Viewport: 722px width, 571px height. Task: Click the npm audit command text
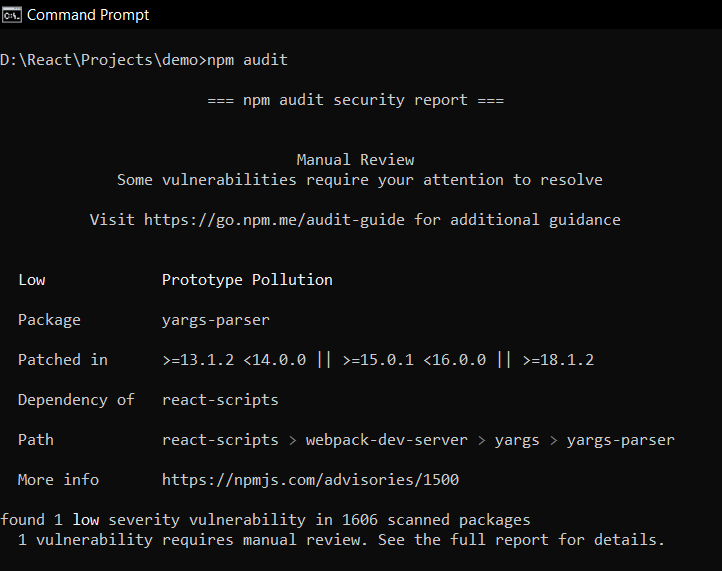247,60
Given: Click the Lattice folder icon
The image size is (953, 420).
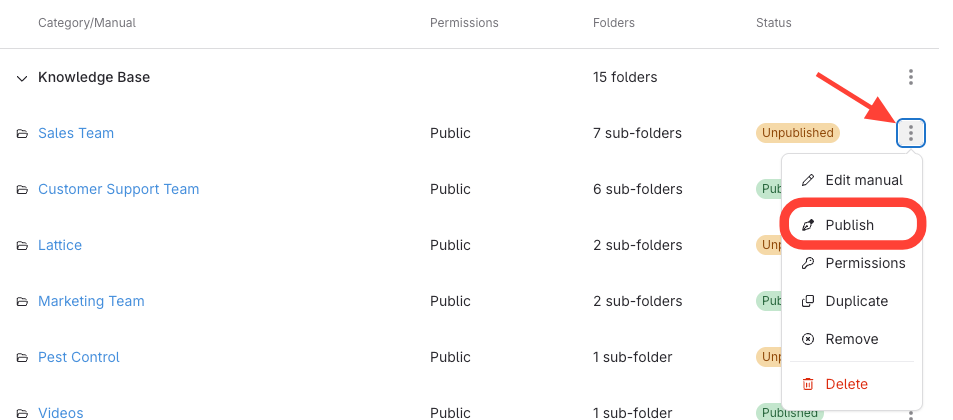Looking at the screenshot, I should [22, 245].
++++++++
Drop every picture, then write out the remaining entries above exactly as they appear.

◆ Solution to the exercise
Viewport: 722px width, 571px height. Task: Click the npm audit command text
247,60
Given: Click the Lattice folder icon
The image size is (953, 420).
Looking at the screenshot, I should [22, 245].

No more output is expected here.